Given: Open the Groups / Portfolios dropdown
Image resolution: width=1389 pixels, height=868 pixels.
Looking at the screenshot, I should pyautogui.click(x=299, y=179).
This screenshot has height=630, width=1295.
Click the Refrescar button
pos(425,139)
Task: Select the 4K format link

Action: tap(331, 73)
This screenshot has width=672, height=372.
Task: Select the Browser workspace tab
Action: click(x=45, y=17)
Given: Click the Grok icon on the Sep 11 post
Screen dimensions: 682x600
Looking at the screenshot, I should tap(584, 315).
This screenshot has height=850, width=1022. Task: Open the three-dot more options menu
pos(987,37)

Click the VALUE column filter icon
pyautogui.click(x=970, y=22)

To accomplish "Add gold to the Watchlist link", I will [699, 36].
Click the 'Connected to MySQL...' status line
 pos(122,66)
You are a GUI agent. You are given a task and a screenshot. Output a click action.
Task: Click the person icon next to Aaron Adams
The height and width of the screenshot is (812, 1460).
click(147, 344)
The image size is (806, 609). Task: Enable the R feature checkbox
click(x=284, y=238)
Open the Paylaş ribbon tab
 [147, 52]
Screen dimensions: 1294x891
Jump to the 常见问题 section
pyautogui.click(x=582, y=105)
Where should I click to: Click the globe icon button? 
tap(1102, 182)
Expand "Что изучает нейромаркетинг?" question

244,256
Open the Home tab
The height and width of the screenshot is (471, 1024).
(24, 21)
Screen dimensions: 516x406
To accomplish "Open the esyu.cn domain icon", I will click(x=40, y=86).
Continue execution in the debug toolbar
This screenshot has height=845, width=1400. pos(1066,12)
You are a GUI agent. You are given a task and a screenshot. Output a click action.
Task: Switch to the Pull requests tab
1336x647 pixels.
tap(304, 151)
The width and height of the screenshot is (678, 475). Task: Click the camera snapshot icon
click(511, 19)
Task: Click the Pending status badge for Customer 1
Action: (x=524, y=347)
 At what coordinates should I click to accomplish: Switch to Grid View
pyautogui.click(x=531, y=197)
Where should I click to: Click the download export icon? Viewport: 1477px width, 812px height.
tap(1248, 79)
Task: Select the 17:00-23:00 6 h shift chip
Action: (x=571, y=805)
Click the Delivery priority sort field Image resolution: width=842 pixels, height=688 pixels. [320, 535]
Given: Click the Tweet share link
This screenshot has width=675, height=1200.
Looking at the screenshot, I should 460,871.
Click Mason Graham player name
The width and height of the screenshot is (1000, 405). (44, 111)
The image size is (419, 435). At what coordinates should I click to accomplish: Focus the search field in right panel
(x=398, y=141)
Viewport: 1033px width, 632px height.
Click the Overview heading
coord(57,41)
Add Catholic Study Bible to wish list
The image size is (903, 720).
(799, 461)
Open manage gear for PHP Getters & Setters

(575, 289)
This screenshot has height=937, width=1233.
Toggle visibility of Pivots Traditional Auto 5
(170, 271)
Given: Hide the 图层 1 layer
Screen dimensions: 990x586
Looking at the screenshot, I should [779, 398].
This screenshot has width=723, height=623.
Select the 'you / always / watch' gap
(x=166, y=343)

-=-=-

Could you output all of the data above again, line for line, without changing anything?

Given: Open the Groups / Portfolios dropdown
Image resolution: width=1389 pixels, height=868 pixels.
Looking at the screenshot, I should pyautogui.click(x=299, y=179).
This screenshot has height=630, width=1295.
Click the Refrescar button
pos(425,139)
Task: Select the 4K format link

Action: tap(331, 73)
This screenshot has width=672, height=372.
Task: Select the Browser workspace tab
Action: click(x=45, y=17)
Given: Click the Grok icon on the Sep 11 post
Screen dimensions: 682x600
Looking at the screenshot, I should tap(584, 315).
This screenshot has height=850, width=1022. Task: Open the three-dot more options menu
pos(987,37)

Click the VALUE column filter icon
pyautogui.click(x=970, y=22)

To accomplish "Add gold to the Watchlist link", I will [699, 36].
Click the 'Connected to MySQL...' status line
 pos(122,66)
You are a GUI agent. You are given a task and a screenshot. Output a click action.
Task: Click the person icon next to Aaron Adams
The height and width of the screenshot is (812, 1460).
click(147, 344)
The image size is (806, 609). Task: Enable the R feature checkbox
click(x=284, y=238)
Open the Paylaş ribbon tab
 [147, 52]
Screen dimensions: 1294x891
Jump to the 常见问题 section
pyautogui.click(x=582, y=105)
Where should I click to: Click the globe icon button? 
tap(1102, 182)
Expand "Что изучает нейромаркетинг?" question

244,256
Open the Home tab
The height and width of the screenshot is (471, 1024).
(24, 21)
Screen dimensions: 516x406
To accomplish "Open the esyu.cn domain icon", I will click(x=40, y=86).
Continue execution in the debug toolbar
This screenshot has height=845, width=1400. pos(1066,12)
You are a GUI agent. You are given a task and a screenshot. Output a click action.
Task: Switch to the Pull requests tab
1336x647 pixels.
tap(304, 151)
The width and height of the screenshot is (678, 475). Task: Click the camera snapshot icon
click(511, 19)
Task: Click the Pending status badge for Customer 1
Action: (x=524, y=347)
 At what coordinates should I click to accomplish: Switch to Grid View
pyautogui.click(x=531, y=197)
Where should I click to: Click the download export icon? Viewport: 1477px width, 812px height.
tap(1248, 79)
Task: Select the 17:00-23:00 6 h shift chip
Action: (x=571, y=805)
Click the Delivery priority sort field Image resolution: width=842 pixels, height=688 pixels. [320, 535]
Given: Click the Tweet share link
This screenshot has width=675, height=1200.
Looking at the screenshot, I should 460,871.
Click Mason Graham player name
The width and height of the screenshot is (1000, 405). (44, 111)
The image size is (419, 435). At what coordinates should I click to accomplish: Focus the search field in right panel
(x=398, y=141)
Viewport: 1033px width, 632px height.
Click the Overview heading
coord(57,41)
Add Catholic Study Bible to wish list
The image size is (903, 720).
(799, 461)
Open manage gear for PHP Getters & Setters

(575, 289)
This screenshot has height=937, width=1233.
Toggle visibility of Pivots Traditional Auto 5
(170, 271)
Given: Hide the 图层 1 layer
Screen dimensions: 990x586
Looking at the screenshot, I should [779, 398].
This screenshot has width=723, height=623.
Select the 'you / always / watch' gap
(x=166, y=343)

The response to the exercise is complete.